The others in the group had retreated in fear, cried, or simply turned away, and it had taken the three counsellors half an hour to talk her down. She had sat there for the rest of that session, simmering, and swapping cautious glances with this new orphan.

“We should go,” Jack said. “Be dark soon.”

“It's always dark,” Lucy-Anne said, shivering. And in Camp Truth that was true.

Jack led the way up out of the basement. Lucy-Anne followed, and he wondered once again what had become of them. They'd been down in the basement for almost three hours, and there'd been little more than a quick kiss, and then her haunted sleep. A year ago they'd have spent their time doing a lot more. But things had changed between them, and he still tried to persuade himself that it was because they'd moved on from being teenaged lovers to the best of friends.

She was almost seventeen, but sometimes her grief made her look ageless: she'd lost her parents and brother in London. Her current hairstyle was purple spiked, formed into a carefully sculptured I-don't-give-a-damn mess, and her dark jeans and white tee shirt were tattered and ripped. Those rips weren't designer, Jack knew. Lucy-Anne had been left with her family's house, but very little else.

“Sun's going down,” he said.
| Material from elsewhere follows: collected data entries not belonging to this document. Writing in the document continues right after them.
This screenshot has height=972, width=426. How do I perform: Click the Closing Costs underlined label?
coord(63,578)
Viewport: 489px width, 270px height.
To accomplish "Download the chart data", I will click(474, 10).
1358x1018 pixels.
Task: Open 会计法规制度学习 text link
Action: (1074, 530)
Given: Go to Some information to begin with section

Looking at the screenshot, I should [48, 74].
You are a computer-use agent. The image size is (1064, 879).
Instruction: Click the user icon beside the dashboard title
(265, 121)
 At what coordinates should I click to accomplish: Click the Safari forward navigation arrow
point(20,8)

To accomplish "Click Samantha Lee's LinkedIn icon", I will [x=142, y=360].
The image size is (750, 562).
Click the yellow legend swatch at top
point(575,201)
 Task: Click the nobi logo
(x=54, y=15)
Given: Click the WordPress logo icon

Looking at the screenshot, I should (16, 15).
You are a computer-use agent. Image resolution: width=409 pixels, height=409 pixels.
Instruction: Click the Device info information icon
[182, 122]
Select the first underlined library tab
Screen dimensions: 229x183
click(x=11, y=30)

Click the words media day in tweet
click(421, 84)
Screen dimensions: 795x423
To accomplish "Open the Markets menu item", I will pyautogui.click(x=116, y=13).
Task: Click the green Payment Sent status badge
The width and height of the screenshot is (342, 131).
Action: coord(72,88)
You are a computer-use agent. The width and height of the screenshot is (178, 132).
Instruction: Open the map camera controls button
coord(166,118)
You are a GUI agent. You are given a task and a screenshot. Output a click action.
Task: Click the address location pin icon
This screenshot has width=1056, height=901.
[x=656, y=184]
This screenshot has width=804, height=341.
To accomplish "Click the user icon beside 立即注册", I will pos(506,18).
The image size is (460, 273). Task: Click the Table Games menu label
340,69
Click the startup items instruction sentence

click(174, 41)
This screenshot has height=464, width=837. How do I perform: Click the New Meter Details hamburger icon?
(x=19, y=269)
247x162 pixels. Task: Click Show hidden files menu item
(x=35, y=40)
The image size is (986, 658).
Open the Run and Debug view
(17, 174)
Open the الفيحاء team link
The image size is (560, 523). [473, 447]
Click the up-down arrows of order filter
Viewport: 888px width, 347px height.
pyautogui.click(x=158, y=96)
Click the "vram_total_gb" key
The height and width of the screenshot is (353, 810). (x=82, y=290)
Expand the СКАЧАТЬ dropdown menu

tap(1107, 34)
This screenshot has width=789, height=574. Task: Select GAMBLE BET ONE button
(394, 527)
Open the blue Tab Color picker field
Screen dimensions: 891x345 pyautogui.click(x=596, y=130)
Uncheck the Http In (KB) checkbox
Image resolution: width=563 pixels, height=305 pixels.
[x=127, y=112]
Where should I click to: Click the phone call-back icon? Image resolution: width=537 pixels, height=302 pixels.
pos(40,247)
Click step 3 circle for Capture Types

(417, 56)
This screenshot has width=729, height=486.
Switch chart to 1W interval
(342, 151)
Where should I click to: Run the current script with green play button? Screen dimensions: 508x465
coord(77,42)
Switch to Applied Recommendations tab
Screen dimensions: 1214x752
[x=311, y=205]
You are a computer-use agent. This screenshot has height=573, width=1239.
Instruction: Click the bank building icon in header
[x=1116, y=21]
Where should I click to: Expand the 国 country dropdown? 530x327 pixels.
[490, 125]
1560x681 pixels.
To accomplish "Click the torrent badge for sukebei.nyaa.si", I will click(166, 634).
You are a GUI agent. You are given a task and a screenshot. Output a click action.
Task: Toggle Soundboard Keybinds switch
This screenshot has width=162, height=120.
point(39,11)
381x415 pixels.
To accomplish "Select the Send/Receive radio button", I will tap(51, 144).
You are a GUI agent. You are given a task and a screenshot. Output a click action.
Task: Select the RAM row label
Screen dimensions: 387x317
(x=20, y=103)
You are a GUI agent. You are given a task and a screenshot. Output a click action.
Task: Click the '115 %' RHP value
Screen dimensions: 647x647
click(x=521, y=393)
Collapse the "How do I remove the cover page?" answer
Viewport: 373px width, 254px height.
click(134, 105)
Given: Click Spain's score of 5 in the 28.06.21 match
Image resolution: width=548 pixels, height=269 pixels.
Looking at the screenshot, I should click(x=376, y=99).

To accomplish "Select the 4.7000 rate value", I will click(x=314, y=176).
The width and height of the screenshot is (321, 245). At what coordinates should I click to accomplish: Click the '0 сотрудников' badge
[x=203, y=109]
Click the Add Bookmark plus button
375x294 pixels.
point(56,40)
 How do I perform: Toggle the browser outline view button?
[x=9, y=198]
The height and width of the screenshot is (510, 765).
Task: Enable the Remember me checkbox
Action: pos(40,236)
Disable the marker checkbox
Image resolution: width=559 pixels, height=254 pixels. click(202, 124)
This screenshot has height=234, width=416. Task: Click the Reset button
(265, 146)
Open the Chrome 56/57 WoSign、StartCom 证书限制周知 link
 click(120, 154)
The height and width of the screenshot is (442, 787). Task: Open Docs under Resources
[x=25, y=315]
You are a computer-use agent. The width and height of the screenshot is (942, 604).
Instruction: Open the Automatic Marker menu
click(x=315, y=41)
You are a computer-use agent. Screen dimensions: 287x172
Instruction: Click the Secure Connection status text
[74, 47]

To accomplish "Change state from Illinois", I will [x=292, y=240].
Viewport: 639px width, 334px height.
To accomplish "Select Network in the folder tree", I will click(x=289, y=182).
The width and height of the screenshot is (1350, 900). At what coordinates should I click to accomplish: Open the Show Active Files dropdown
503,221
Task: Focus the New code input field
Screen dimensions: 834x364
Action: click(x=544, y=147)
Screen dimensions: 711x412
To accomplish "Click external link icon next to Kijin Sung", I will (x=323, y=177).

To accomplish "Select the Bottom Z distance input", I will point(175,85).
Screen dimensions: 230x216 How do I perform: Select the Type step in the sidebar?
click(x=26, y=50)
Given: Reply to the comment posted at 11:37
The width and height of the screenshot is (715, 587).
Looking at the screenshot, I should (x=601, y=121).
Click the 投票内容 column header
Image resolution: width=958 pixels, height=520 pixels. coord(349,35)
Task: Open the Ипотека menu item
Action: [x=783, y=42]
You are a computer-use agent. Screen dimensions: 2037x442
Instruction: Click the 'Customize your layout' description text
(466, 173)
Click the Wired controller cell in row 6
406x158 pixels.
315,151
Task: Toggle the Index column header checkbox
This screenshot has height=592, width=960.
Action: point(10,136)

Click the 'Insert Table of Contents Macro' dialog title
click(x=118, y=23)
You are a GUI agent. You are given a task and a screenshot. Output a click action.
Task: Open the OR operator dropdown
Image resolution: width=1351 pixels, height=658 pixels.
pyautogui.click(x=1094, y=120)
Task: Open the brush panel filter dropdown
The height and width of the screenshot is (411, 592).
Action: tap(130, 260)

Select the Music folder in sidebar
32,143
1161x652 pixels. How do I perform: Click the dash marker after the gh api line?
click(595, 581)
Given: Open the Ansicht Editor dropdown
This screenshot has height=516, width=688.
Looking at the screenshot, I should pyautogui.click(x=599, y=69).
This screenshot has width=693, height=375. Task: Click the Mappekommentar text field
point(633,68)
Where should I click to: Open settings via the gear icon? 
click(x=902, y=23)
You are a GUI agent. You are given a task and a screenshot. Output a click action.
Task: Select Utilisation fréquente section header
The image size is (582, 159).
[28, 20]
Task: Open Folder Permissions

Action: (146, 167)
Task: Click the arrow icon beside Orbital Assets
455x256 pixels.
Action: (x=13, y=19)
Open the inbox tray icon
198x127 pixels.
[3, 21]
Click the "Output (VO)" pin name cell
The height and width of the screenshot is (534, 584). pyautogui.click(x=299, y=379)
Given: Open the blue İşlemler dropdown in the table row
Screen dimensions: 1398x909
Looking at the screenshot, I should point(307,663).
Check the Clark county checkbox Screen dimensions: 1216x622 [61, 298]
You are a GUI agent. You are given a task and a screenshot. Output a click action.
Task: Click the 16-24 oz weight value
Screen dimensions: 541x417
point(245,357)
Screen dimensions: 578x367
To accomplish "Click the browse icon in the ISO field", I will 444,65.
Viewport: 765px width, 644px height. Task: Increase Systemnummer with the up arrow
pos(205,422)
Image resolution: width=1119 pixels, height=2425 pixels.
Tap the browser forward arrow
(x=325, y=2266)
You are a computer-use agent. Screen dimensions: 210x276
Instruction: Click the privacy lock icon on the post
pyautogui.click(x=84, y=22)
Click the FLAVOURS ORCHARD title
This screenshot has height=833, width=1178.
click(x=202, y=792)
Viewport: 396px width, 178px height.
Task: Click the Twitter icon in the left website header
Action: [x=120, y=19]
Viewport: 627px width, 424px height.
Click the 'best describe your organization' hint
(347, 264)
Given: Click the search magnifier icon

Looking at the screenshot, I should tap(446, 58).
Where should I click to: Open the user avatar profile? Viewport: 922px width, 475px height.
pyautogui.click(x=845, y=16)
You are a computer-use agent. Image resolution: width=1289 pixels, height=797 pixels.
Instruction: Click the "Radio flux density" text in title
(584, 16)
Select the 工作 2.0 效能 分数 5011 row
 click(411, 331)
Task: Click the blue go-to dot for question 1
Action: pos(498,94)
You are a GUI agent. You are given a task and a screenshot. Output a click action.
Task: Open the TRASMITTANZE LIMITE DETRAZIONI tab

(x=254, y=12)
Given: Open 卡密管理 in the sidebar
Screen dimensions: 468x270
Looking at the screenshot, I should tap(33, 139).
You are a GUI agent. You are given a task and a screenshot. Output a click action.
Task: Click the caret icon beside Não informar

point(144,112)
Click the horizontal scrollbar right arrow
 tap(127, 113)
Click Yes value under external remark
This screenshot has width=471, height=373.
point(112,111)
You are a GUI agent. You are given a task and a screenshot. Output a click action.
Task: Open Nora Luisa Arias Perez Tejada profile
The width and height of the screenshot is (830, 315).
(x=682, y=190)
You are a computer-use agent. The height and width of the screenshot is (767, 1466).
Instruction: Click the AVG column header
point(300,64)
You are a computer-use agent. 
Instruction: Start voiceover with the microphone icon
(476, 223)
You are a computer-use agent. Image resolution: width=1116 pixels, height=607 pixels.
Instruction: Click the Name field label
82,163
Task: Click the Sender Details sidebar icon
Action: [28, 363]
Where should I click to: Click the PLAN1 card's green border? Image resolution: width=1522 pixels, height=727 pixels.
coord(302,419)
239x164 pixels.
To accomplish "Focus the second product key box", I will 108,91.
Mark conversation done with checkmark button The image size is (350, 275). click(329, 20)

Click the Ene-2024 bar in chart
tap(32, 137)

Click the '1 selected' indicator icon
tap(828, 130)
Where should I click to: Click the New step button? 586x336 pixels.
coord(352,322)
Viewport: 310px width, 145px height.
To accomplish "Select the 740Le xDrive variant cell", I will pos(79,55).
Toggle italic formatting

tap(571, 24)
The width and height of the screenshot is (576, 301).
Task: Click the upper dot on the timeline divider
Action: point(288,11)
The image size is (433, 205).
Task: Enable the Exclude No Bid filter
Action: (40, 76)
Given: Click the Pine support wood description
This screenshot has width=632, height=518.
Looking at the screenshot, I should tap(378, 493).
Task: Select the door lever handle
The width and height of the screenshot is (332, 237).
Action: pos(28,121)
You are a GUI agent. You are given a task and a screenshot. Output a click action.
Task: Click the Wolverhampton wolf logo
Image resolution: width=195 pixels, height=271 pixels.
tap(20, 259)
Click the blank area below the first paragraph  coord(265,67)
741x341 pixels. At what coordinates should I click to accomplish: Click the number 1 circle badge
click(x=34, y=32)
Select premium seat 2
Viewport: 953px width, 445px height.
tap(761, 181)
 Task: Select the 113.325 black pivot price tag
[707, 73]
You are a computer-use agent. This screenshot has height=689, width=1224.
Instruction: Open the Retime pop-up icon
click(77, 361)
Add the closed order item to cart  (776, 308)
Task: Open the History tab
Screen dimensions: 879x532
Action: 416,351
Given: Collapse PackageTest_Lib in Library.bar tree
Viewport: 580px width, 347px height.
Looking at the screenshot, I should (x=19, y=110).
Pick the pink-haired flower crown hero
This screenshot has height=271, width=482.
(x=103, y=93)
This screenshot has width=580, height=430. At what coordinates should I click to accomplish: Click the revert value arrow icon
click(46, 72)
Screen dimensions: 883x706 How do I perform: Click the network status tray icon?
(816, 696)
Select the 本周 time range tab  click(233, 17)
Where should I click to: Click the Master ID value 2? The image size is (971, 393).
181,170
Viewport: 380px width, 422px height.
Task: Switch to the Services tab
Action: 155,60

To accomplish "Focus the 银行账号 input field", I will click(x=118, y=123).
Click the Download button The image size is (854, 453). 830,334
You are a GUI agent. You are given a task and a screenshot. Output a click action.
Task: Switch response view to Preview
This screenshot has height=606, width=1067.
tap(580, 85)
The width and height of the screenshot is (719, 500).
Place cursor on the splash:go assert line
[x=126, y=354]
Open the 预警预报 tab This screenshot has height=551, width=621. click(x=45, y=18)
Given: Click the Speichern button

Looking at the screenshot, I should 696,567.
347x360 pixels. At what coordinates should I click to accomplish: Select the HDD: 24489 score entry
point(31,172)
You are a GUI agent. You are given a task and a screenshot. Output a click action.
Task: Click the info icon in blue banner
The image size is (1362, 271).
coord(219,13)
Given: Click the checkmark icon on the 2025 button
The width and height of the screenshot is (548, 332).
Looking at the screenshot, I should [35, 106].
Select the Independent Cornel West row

He stepped through the curtain of clematis they'd trained across the staircase entrance, and the red splash of dusk exploded across his skin.

Lucy-Anne looked cautiously up into the trees, as if expecting to see a cloud of birds descending towards them from any direction. But the trees were silent, and they were alone. “Red sky at night…” she began, and Jack went to her side and put his arm around her waist.

“Shall we check the drops on the way back?”

“Yeah!” She perked up, hugging him with both arms and giving him a kiss. He pinched her bum, she gave him a playful slap, and he welcomed the familiar relief at leaving their secret place.

They walked back through the forest towards their village of Tall Stennington, and on the way they checked the places where truth came to find them.